How to force logout a specific user

Today, a suspicious user created several accounts on my app and used my email sending service (i use Postmark under the hood through an API) to send spam emails to people. I have a WF in place to prevent blacklisted users from logging in again (i mark a field that I created and that is called “blacklisted” within the User thing as “yes”).
But how can i force logout a specific user while they are logged in and using my app?

Hi there, @42.decaen… if you are just trying to log that specific user out, you should be able to use the Run as feature from the App data tab in the live environment to run as that user and then log out. Is that what you mean?

Best…
Mike

Wouldn’t you want to prevent them from even logging in, in the first place?
You can make it so when a user is “blacklisted” or IP banned, they will not be able to login, or when they are banned, or “blacklisted” a triggered BE workflow will run and log the user out.

Pretty simple, let me know if you need more guidance.

My understanding is that the user is already logged in, and even though OP has set a field on the user to blacklist them (which will prevent them from logging in again), they still have to log them out of the initial session (which was initiated before they were blacklisted).

There is a log the user out action. I think you can use it as soon as you blacklist the user (for example, using DB trigger to make it instant)

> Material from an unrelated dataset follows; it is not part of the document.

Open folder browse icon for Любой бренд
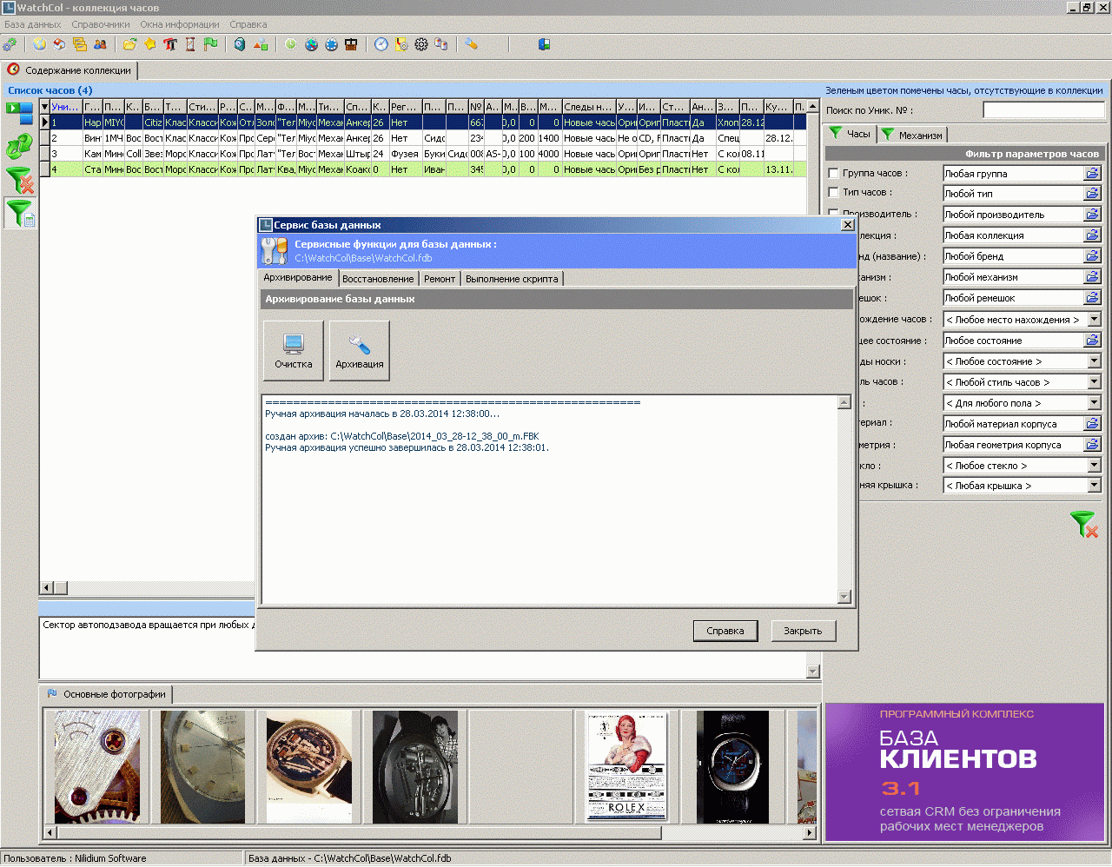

@GH5T yes, my issue is that the suspicious user that I am blacklisting is already logged in and is taking undesirable actions. As they are taking those actions in my app, i want to force log them out.

I was thinking, maybe if I use a WF to reset their password, that would log them out? I need to check that.

What you can do is place the action “Log out other user’s sessions” as last step of you login workflow.

This action lets you log out all sessions of the current user, except the one where the user triggers this action.

image

Now, you just need to open you App Data, switch to Live Mode, choose the specific user and click in Run As. Doing this, you will be logging him out.

1 Like

Very nice trick! Thank you @rpetribu

1 Like

This topic was automatically closed after 70 days. New replies are no longer allowed.